Modelling multidrug resistance driven by efflux pump expression in Gram-negative bacteria

Efflux pumps are an essential mechanism for bacteria that can account for antibiotic resistance. If an efflux pump can expel an antibiotic so that its concentration within the cell is below a killing threshold the bacteria can become resistant to the antibiotic. Efflux pumps may be specific or they may pump various different substances and com- pounds. The latter is one main reason that many efflux pumps are linked with multi drug resistance (MDR). In particular overexpression of the AcrAB−TolC efflux pump system is commonly linked with MDR in both Escherichia coli (E. coli) and Salmonella. We look at the complex gene regulation network (GRN) central to controlling the efflux pump genes acrAB and acrEF in Salmonella and their resulting effect on intracellular antibiotic concentration. By using mathematical modelling, we first represent the gene regulatory network solely, we present a model in the form of a system of ordinary differential equations (ODEs).
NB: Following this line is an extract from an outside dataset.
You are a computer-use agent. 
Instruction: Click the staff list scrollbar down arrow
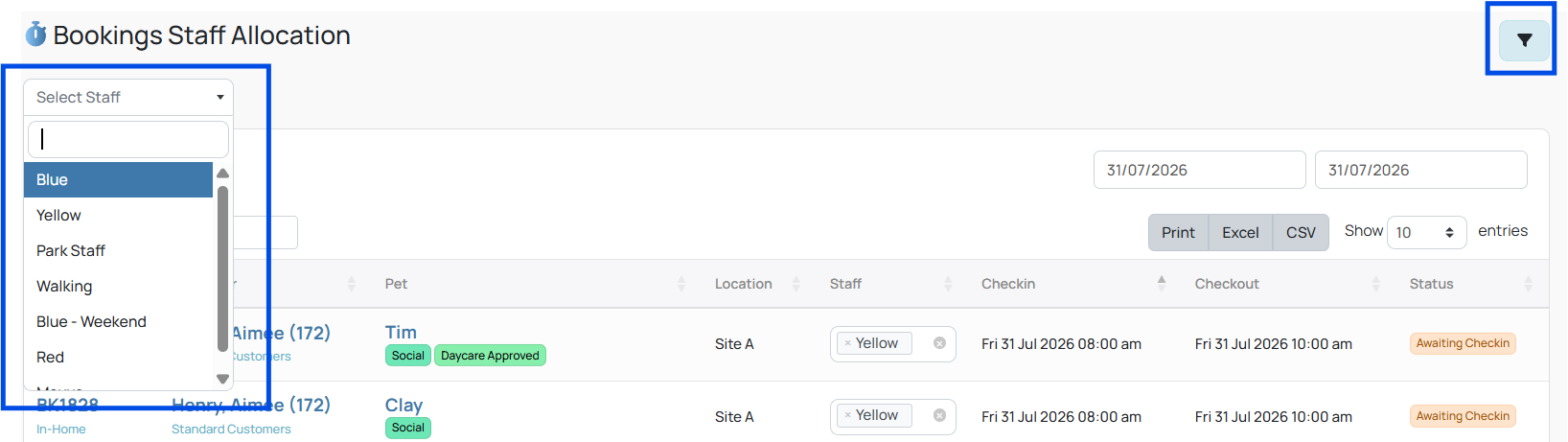(222, 379)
Using time dependent asymptotic analysis, we can examine in detail the behaviour of the efflux system on various different timescales before analysing asymptotically approximated steady states. In our second model, we produce a spatial model governing the diffusion and efflux of antibiotic in Salmonella, via the efflux pumps AcrAB, AcrEF, MdsAB and MdtAB. Using parameter fitting techniques on experimental data, we are able to establish the behaviour of multiple Salmonella strains, which enables us to produce efflux profiles for each individual efflux pump system. In our final model, by using insights from our asymptotic analysis we produce a multiscale model, combining our ODE and PDE models. This model implements a feedback mechanism between the intracellular antibiotic concentration and components of the GRN, enabling us to model the behaviour of the bacteria in response to antibiotic. By performing parameter sensitivity analysis, we are then able to look into various different methods to inhibit efflux pumps, preventing expulsion of antibiotic to counter MDR.